Use your gross (pre-tax) monthly income from all sources.
Your debt-to-income ratio (DTI) is the percentage of your gross monthly income that goes toward paying your monthly debt obligations. It's calculated by dividing your total monthly debt payments by your gross monthly income and multiplying by 100. If you earn $5,000 per month before taxes and pay $1,500 per month in debt obligations, your DTI is 30%.
DTI is one of the most important numbers lenders look at when you apply for a mortgage, auto loan, personal loan, or credit card. It tells them whether you have enough income to comfortably take on additional debt. A low DTI signals financial health and repayment capacity. A high DTI signals that you're already stretched and may struggle with additional obligations.
Lenders often calculate two types of DTI. Front-end DTI (also called the housing ratio) includes only housing-related expenses — mortgage principal and interest, property taxes, homeowner's insurance, and HOA fees. Back-end DTI includes all monthly debt obligations: housing, credit cards, student loans, auto loans, personal loans, and any other recurring debt payments. When lenders talk about DTI qualification thresholds, they typically mean back-end DTI, which is what this calculator computes.
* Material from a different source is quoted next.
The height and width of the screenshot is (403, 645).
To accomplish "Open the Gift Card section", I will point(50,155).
The traditional guideline is to keep your total DTI below 36%, with no more than 28% going toward housing costs. Many conventional mortgage lenders use 43% as their maximum DTI threshold. FHA loans may allow up to 50% DTI in some circumstances. The lower your DTI, the better your terms will be.
Include: Mortgage or rent payment, credit card minimum payments, auto loan payments, student loan payments, personal loan payments, child support or alimony, any other required monthly debt payment.
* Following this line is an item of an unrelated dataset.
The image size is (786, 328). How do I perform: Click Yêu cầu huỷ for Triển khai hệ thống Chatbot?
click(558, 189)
Do not include: Utilities, groceries, insurance premiums (non-mortgage), cell phone bills, subscriptions, or any discretionary spending. DTI is specifically about debt obligations, not total expenses.
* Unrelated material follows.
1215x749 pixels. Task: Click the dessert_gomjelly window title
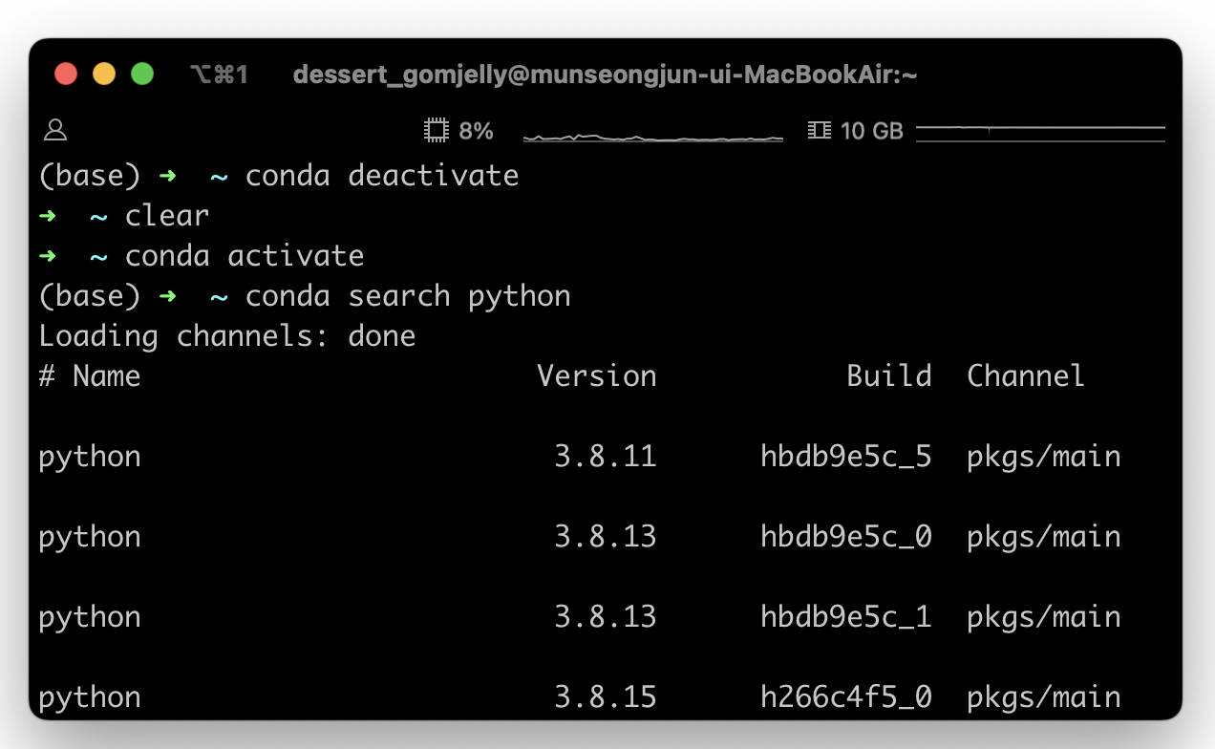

There are only two ways to improve DTI: increase your income or decrease your monthly debt payments. Decreasing debt payments means either paying down balances (which reduces minimum payments) or eliminating debts entirely. Use our debt payoff calculator and multi-debt planner to build a plan that systematically reduces your monthly debt obligations. Every debt you eliminate improves your DTI — and using the debt avalanche or snowball method means you're eliminating individual debts completely rather than chipping away at all of them slowly.